Make your headlines small, catchy, and simple. Trying to act over-smart can annoy your users to never return.

In addition, sub headlines along with headline should create a common impression that tempts users to read the rest of the content. A sub headline and headline going in different directions will confuse users, hampering conversion chances.

Element 2: Graphics

Psychiatrists believe that a human mind can process an image 60 thousand times faster than a similar piece of text. A well-illustrated image is worth more than thousand words.

Whenever possible, put a relevant image on your landing page. Every piece of text should be accompanied by an appropriate set of graphics. This advice is particularly relevant if you’re a product-based company.

Element 3: The explanation

Whether you sell services, products or yourself, make sure, you’re clear with your motives. The description about your product should well detailed, in easy language. The graphics, videos, text everything should be well placed. Additionally, together these elements should give a broader message about your business.

Any inconsistencies in the explanation and you have just lost one of your prospective customers. Be extra careful, there are seldom second chances in online businesses.

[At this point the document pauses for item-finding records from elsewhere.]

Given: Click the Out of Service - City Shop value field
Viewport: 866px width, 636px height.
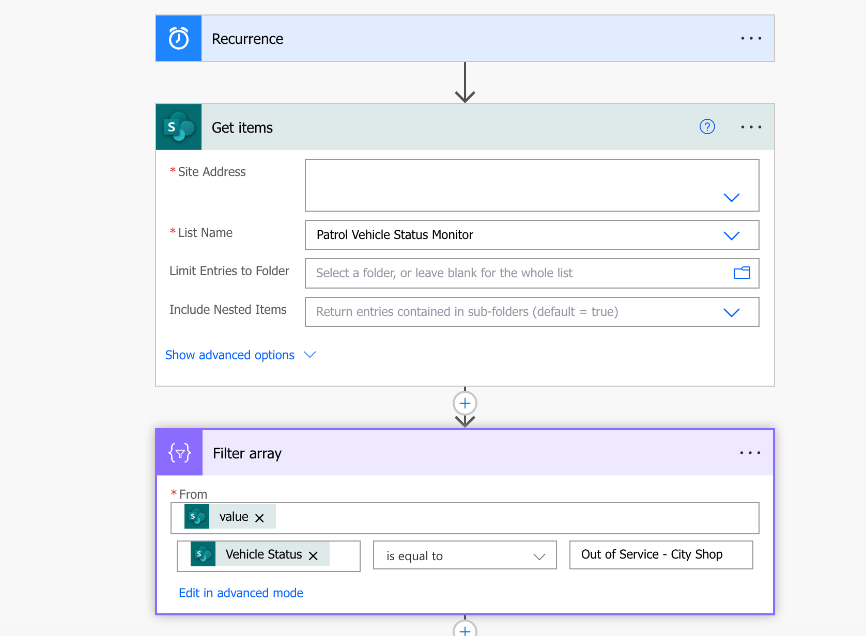Looking at the screenshot, I should [661, 554].
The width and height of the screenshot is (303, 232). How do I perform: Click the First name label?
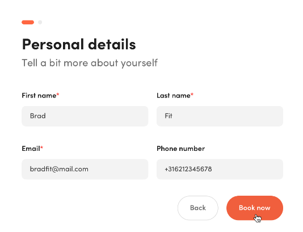pyautogui.click(x=39, y=95)
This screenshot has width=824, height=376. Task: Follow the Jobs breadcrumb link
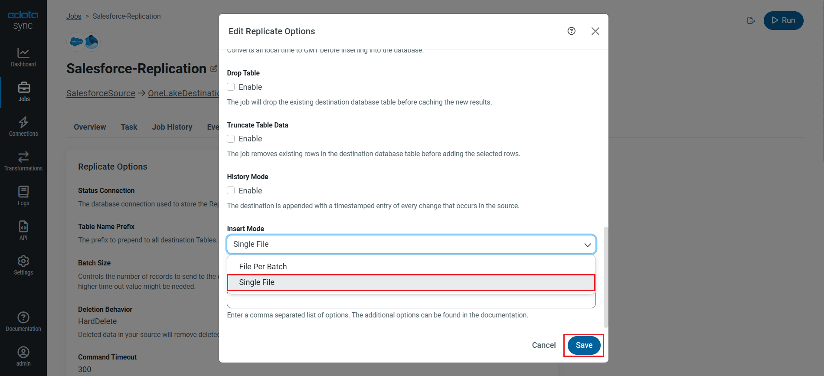(x=74, y=16)
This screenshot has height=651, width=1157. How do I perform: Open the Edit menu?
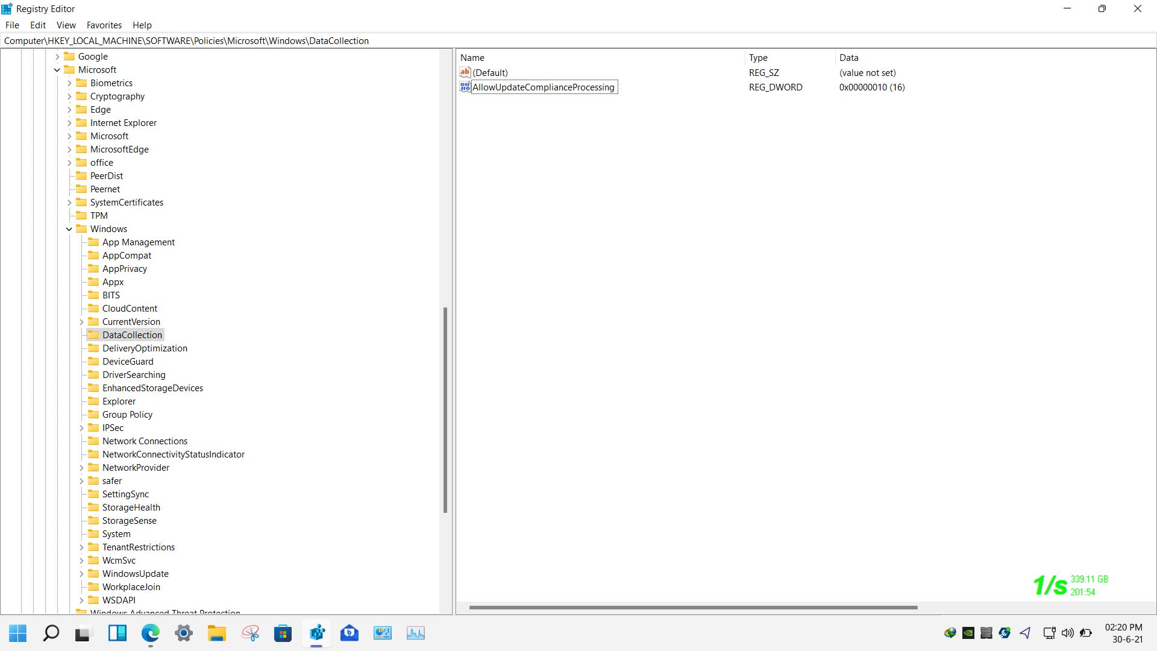[38, 25]
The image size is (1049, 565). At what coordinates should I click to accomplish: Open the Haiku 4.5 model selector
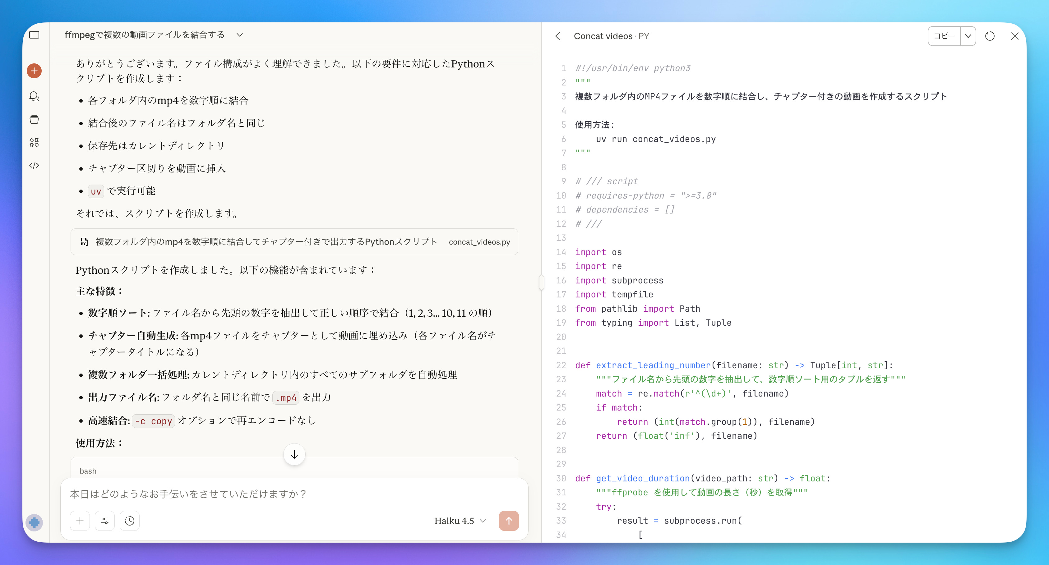pos(460,521)
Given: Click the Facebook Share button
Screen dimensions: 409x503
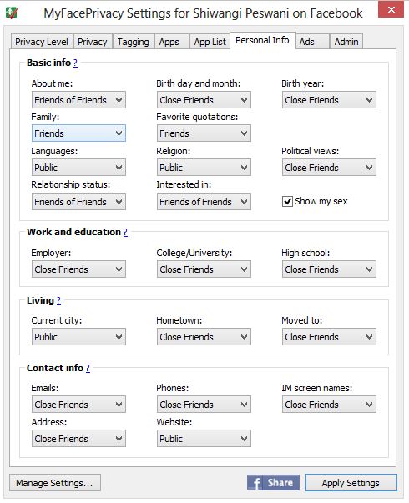Looking at the screenshot, I should 273,482.
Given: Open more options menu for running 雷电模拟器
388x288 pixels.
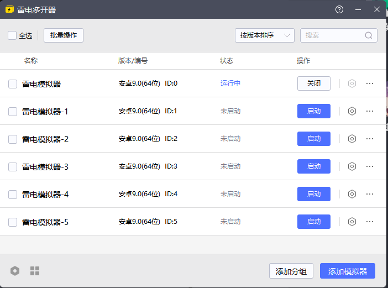Looking at the screenshot, I should tap(370, 83).
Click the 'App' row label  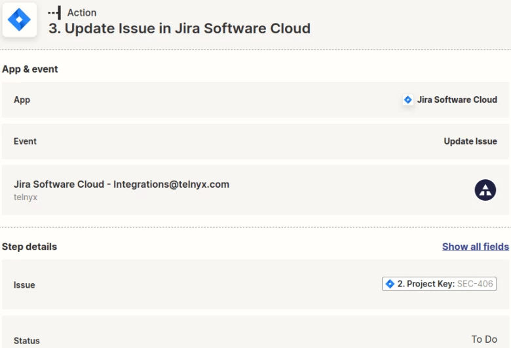point(22,100)
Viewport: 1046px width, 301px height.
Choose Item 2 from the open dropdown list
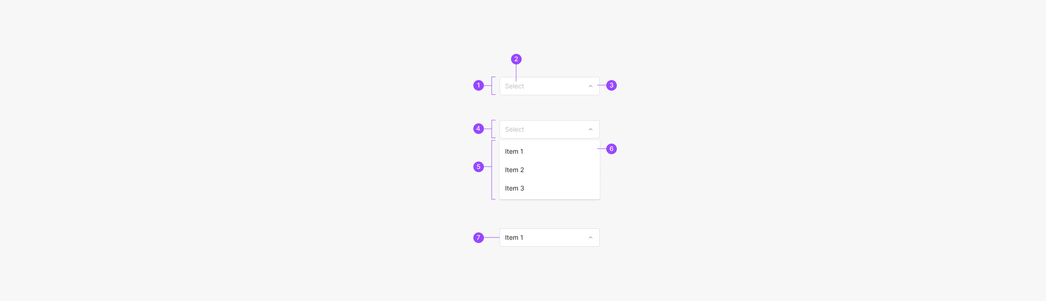click(514, 170)
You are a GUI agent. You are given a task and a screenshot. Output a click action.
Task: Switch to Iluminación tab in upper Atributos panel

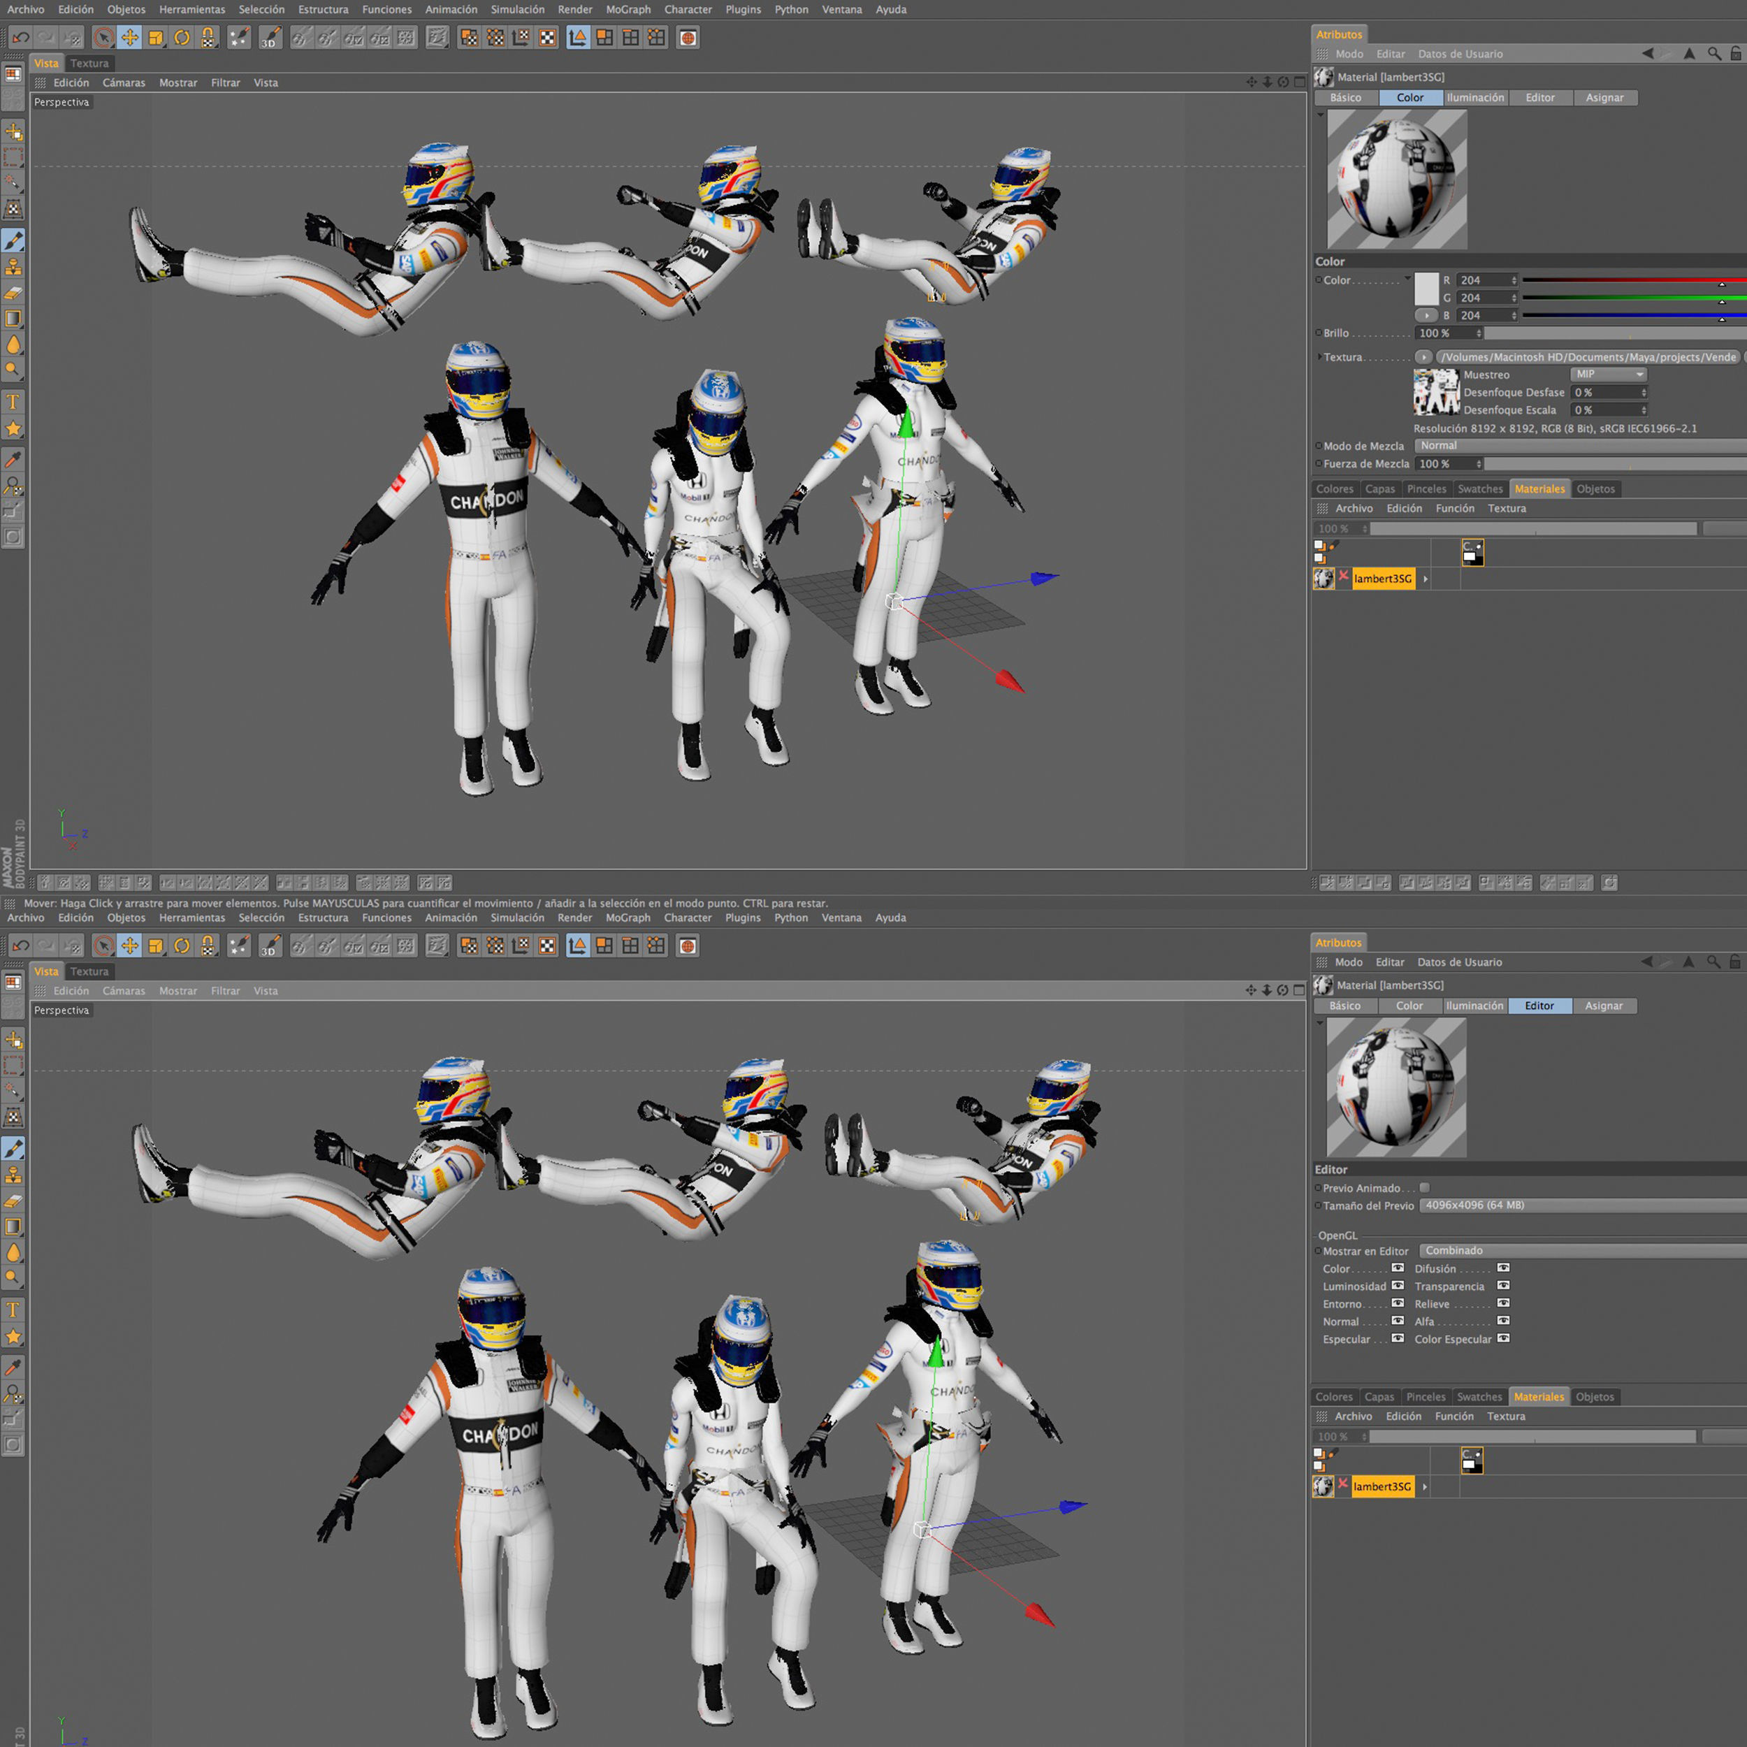click(1475, 98)
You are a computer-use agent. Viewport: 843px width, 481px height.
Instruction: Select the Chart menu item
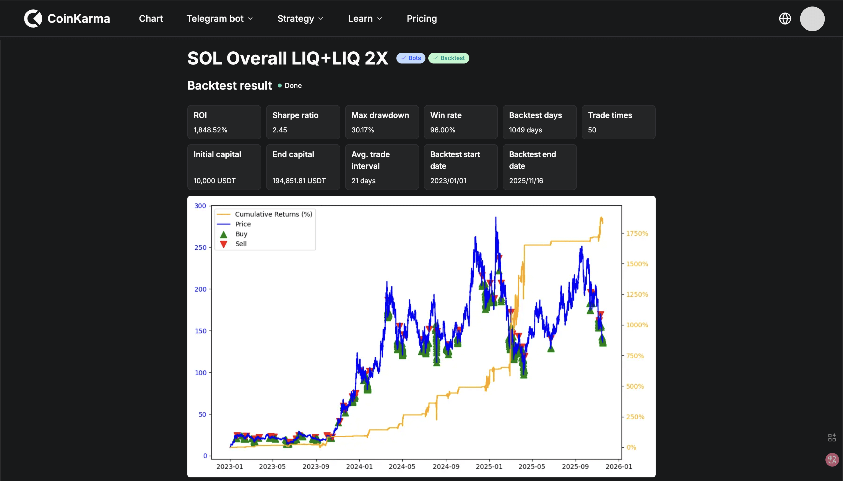point(151,19)
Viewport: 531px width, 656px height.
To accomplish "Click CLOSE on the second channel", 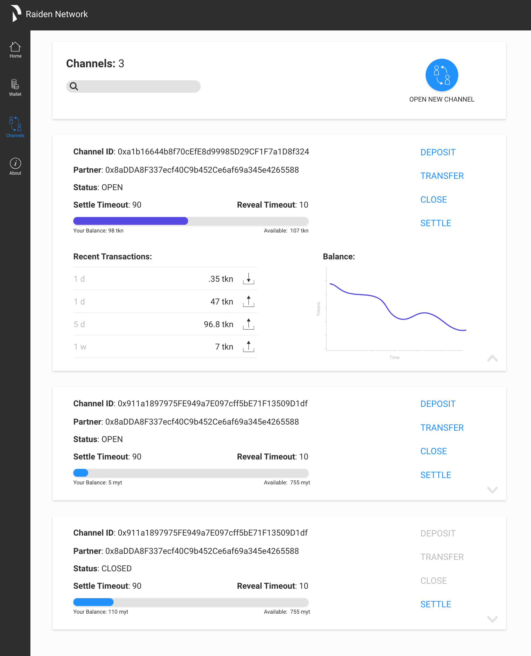I will point(433,451).
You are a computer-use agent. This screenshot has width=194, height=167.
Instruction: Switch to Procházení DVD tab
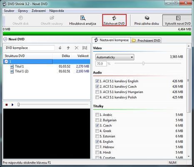tap(146, 40)
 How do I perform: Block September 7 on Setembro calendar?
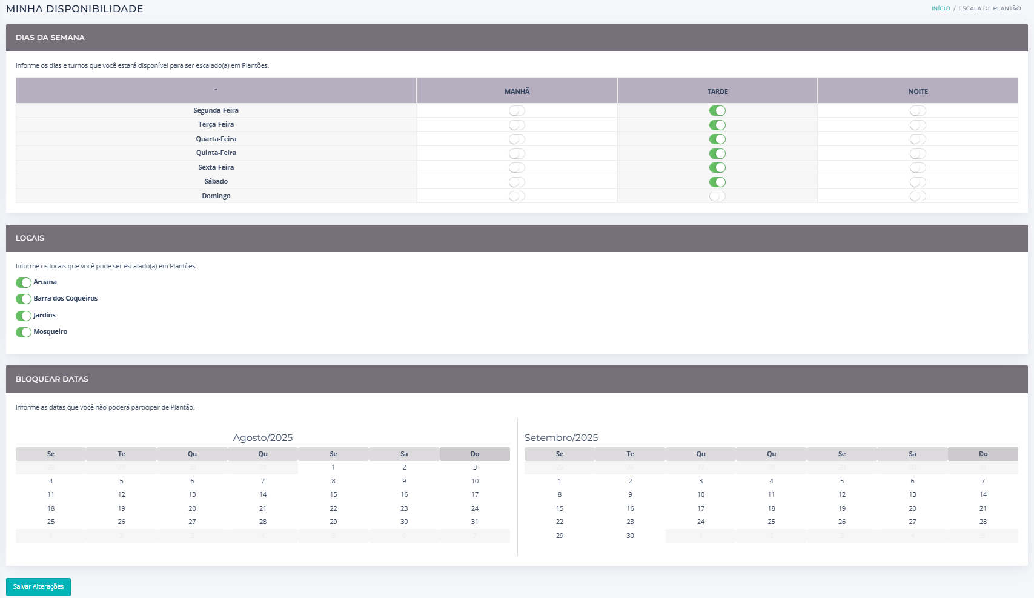coord(983,481)
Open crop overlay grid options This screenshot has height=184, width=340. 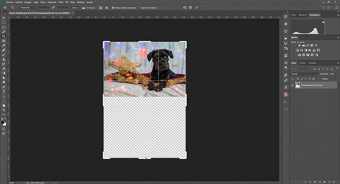[x=101, y=8]
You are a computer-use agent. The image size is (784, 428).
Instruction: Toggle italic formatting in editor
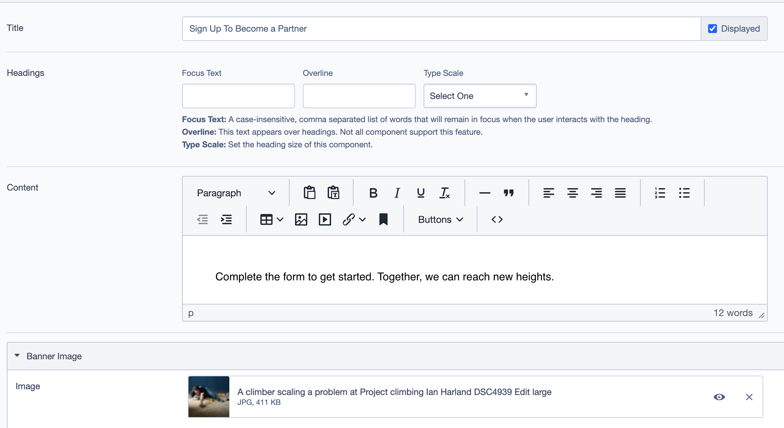pos(397,193)
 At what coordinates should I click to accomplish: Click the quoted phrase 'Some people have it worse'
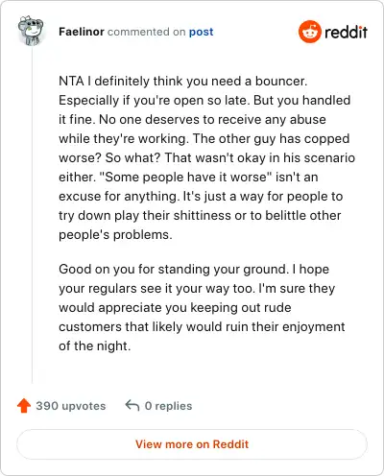(x=186, y=177)
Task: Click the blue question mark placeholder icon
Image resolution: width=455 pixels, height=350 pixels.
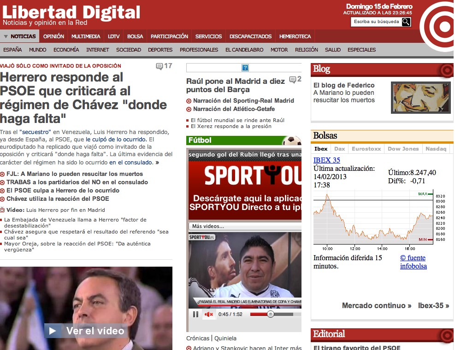Action: click(x=245, y=68)
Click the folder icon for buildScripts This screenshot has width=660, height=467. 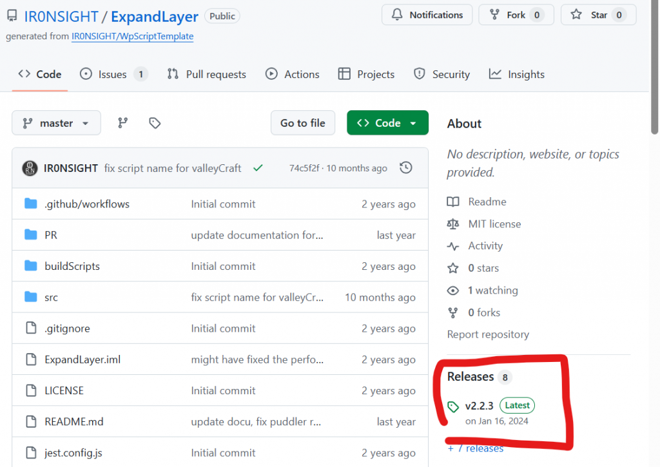(x=30, y=266)
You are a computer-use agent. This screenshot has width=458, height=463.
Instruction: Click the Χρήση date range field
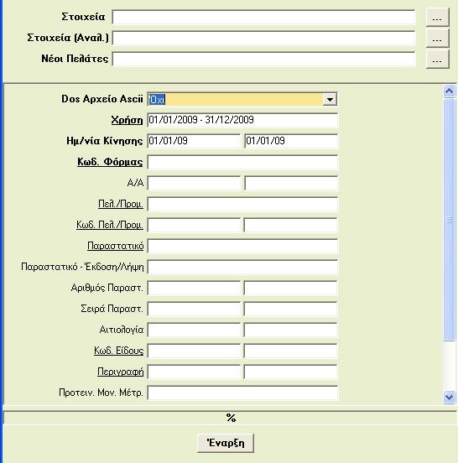point(242,120)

The rules for creating up a high converting landing page:

Rule 1: An ad should never land on your home page

Unless your homepage depicts Google, never redirect an ad to the homepage. Because of the large chunk of information already on homepages, a user might get lost. A lost user seldom generates conversions.

Direct the ad’s click to the “contact us” page or a similar page that promotes conversion. If possible, try to create a separate landing page for every campaign you’re running. This way, the viewers don’t get alienated upon landing on your website.

Rule 2: Simplicity and relevancy

It’s just a matter of seconds before a viewer flags a landing page as useless or useful. If the case is former, your site is definitely complicated or has potential usability problems. A site useless to a viewer normally gets abandoned in a matter of seconds.

Make your landing page alluring enough for the visitors to visit and complete the desired action for conversion, whether a subscription or a contact us form.

The checklist of an ideal landing page:
What to include What not to include
A headline that speaks x a navigation menu
Company logo in the footer and header x link to about us
Above the first fold: a quick explanation of your offer x unnecessary images
Below the fold: a detailed explanation x annoying or too small fonts
Graphics supporting the text x useless info-graphics
A simple contact us form x too many click here “to subscribe”
A quick buy button in case of an online store x very long forms with fields for title, company name, why you want to work with us, etc.

Rule 3: The length

The common saying about the length of a landing page goes like this: if you’re asking for money or your product portfolio is complex (like an automation product) make your page long and detailed—enough to convince a user to shell out his or her money; if whatever you’re offering is free, keep the landing page short and to the point.

Rule 4: Whenever in doubt

Google the keywords you’re targeting and click on resulting ads to discover different landing pages. Go through a few of them and learn the best way you could.


The rest goes along, you have to keep learning. Don’t expect of running the best landing page on your first go. But once you’re there, the possibilities are endless.